▶ [What is being asked]: Please rewrite all of the items below, changing each "Click" to "Press" and keeping everything else the same. Leave the pictures out of your answer.

[START OF Data]

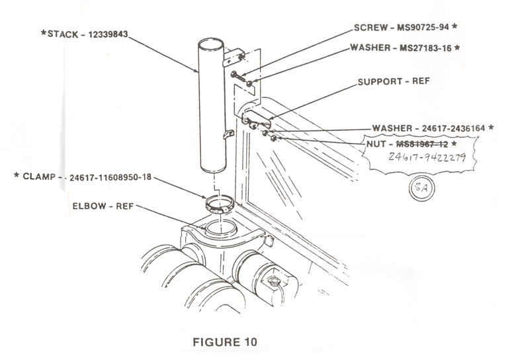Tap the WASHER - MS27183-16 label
coord(406,48)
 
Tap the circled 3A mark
coord(420,186)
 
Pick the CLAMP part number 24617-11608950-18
coord(112,177)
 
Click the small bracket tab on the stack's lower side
coord(229,134)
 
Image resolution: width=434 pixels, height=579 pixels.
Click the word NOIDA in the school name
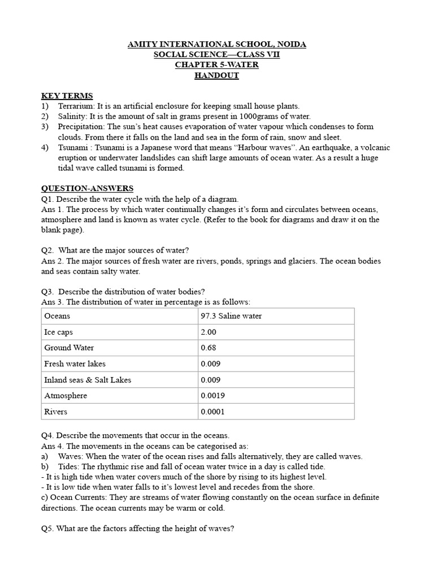point(288,44)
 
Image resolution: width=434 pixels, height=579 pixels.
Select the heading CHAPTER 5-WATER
point(216,65)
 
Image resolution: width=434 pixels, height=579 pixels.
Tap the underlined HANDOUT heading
point(216,76)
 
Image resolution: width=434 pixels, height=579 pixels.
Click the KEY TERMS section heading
point(67,96)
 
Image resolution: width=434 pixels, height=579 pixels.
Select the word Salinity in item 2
point(72,116)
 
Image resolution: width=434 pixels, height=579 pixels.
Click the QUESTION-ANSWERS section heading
point(87,188)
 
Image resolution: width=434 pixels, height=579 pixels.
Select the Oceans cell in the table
point(57,316)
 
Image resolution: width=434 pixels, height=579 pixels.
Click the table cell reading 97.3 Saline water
point(231,316)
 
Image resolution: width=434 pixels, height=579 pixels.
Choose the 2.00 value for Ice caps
point(209,332)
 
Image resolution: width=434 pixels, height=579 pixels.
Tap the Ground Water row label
point(69,348)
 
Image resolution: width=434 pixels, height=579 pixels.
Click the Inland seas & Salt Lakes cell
point(88,379)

[END OF Data]

▶ [Correct output]:
Tap the WASHER - MS27183-16 label
coord(406,48)
 
Tap the circled 3A mark
coord(420,186)
 
Pick the CLAMP part number 24617-11608950-18
coord(112,177)
 
Press the small bracket tab on the stack's lower side
coord(229,134)
 
Image resolution: width=434 pixels, height=579 pixels.
Press the word NOIDA in the school name
point(288,44)
 
Image resolution: width=434 pixels, height=579 pixels.
Select the heading CHAPTER 5-WATER
point(216,65)
 
Image resolution: width=434 pixels, height=579 pixels.
Tap the underlined HANDOUT heading
point(216,76)
 
Image resolution: width=434 pixels, height=579 pixels.
Press the KEY TERMS section heading
point(67,96)
 
Image resolution: width=434 pixels, height=579 pixels.
Select the word Salinity in item 2
point(72,116)
 
Image resolution: width=434 pixels, height=579 pixels.
Press the QUESTION-ANSWERS section heading
point(87,188)
 
Image resolution: width=434 pixels, height=579 pixels.
Select the Oceans cell in the table
point(57,316)
 
Image resolution: width=434 pixels, height=579 pixels.
Press the table cell reading 97.3 Saline water
point(231,316)
 
Image resolution: width=434 pixels, height=579 pixels.
Choose the 2.00 value for Ice caps
point(209,332)
 
Image resolution: width=434 pixels, height=579 pixels.
Tap the Ground Water row label
point(69,348)
 
Image resolution: width=434 pixels, height=579 pixels.
Press the Inland seas & Salt Lakes cell
point(88,379)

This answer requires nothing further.